The past couple of days have been traumatic, fraught with power and internet outages that cut off communication to her family. They live in the safer "green zone" about 35 kilometers south of the volcano, but they still experienced chaos after the eruptions.

"It became absolutely dark. It was thundering; kids were screaming," she said. "My daughter actually got so scared she was like, 'Mom, I don't want to die.' So everyone was really out of their minds. The animals were howling and then later that night, the ash began to fall."

La Soufriere erupts
Tornia Wyllie's family in St. Vincent is often without power, Internet, and water as La Soufriere volcano erupts.
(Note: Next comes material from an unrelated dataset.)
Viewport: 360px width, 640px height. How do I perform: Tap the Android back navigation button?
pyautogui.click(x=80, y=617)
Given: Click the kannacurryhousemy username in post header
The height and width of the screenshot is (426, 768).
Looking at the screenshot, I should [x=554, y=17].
Wyllie's daughter told her she had trouble breathing because of the sulfur and fine particles in the air Saturday night. Her niece, who has asthma, was having a particularly difficult time.

"Even if you close your house up, there's no way to avoid fine particles in the air, and they're quite irritating," Wyllie said.
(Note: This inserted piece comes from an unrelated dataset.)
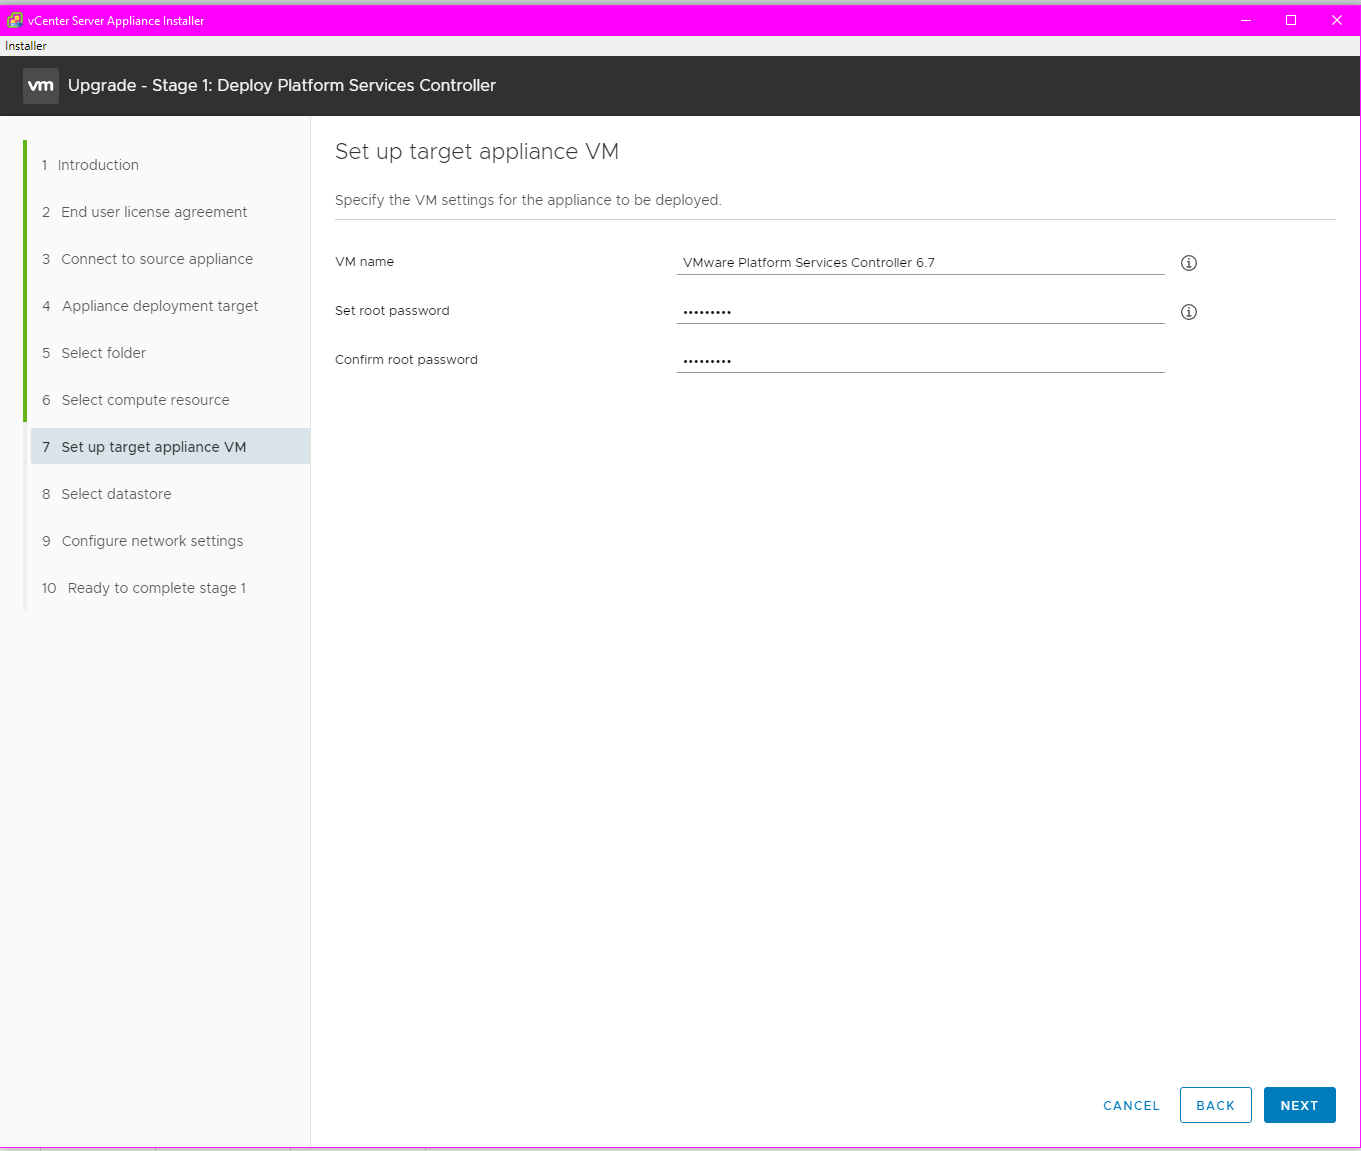Click the VM name input field
This screenshot has width=1361, height=1151.
coord(920,262)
A child watches La Soufriere
One of Tornia Wyllie's young relatives watches La Soufriere erupt.

Other parts of the island - "the red zone" - are under mandatory evacuation orders, threatened by mixes of lava, ash and rock, called pyroclastic flows. But, in the midst of a pandemic, emergency shelters are being overrun.

"What makes this even more complicated is the current COVID-19 pandemic, where people are trying to evacuate en masse but coming into centers where it's not possible to socially distance," Wyllie said.

La Soufriere had been dormant since April 1979, Wyllie said, but started rumbling and smoking in late 2020. Experts warned this weekend of more potentially major eruptions to come.